The Centre for Innovative Manufacturing in Continuous Manufacturing and Advanced Crystallisation (CMAC) and Future Manufacturing Research Hub is pioneering new ways to:
- develop and make medicines
- drive innovation in manufacturing.
- brought £150 million of investment into the area
- created jobs for 130
- established Glasgow and Scotland as a global centre of medicine manufacturing.
Read more about:
- Continuous Manufacturing and Advanced Crystallisation (CMAC)
- sustainable, cost-effective medicine manufacturing.
The Graphene Engineering Innovation Centre (GEIC) specialises in the rapid development and scale up of graphene and other 2D materials applications.
The centre’s funding sources include:
- £20 million from Research England and Innovate UK
- the government’s Local Growth Fund.
- directly generating 59 highly skilled jobs
- attracting international companies who recruit staff in Manchester
- attracting investment into the local economy
- helping to establish north-west England, where graphene was discovered, as a world-leading centre for the technology.
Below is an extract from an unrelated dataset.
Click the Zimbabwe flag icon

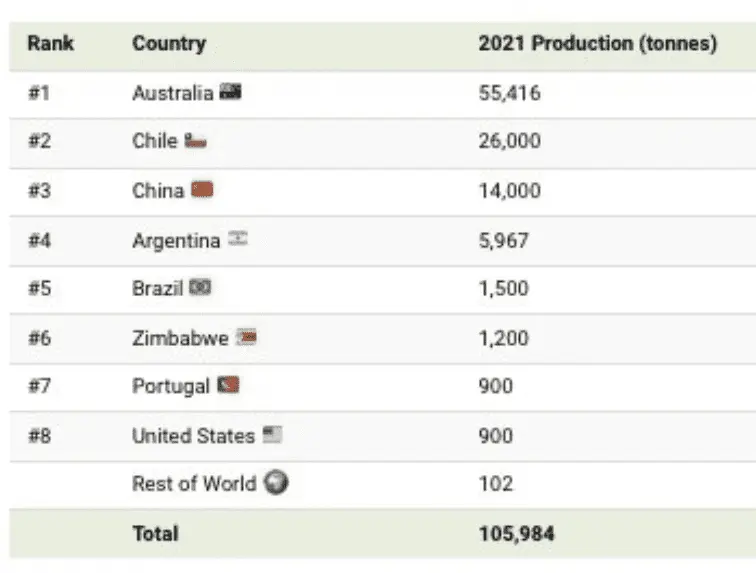point(247,337)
Project Gold Dragon (“Ddraig Aur” in Welsh) is developing drones to deliver defibrillators to remote areas of Wales, in partnership with local ambulance services. It is part of the Snowdonia Aerospace Centre.
The project has received funding from the ISCF future flight challenge and it is improving emergency services for Welsh people.
Snowdonia Aerospace Centre is expected to add:
- 515 jobs and £19.5 million a year gross value added to the area
- 765 jobs and £34 million a year gross value added in Wales.
Read about Project Gold Dragon (Arpas website).
The Higgs Centre for Innovation opened in 2018 at the UK Astronomy Technology Centre (UK ATC) in Edinburgh. It is a dedicated business incubation centre for high-tech start-ups that have a high potential for growth.
The centre is supported by the Science and Technology Facilities Council.
Companies in the local area benefit from:
- access to state-of-the-art facilities
- business support
- an ‘ecosystem’ of specialist knowledge in engineering and astronomy.
The centre plans to:
- ‘connect’ the small space companies operating across the central belt in Scotland with expertise
- deliver business incubation for start-ups and build a track record of supporting them.
Read about the Higgs Centre for Innovation.
The Future Minds Research Network supports research to improve the mental health of young people in Northern Ireland. Many young people experience mental illness, despite not having lived through the worst of the conflict in the region.
The University of Ulster is leading the project, which is setting up a research community and multidisciplinary teams to work with, and for, local young people. The research will improve understanding of intergenerational trauma and explore the use of chatbots to promote wellbeing.
The network is supported by the Medical Research Council using funding from the Strategic Priorities Fund, in partnership with the Economic and Social Research Council and the Arts and Humanities Research Council.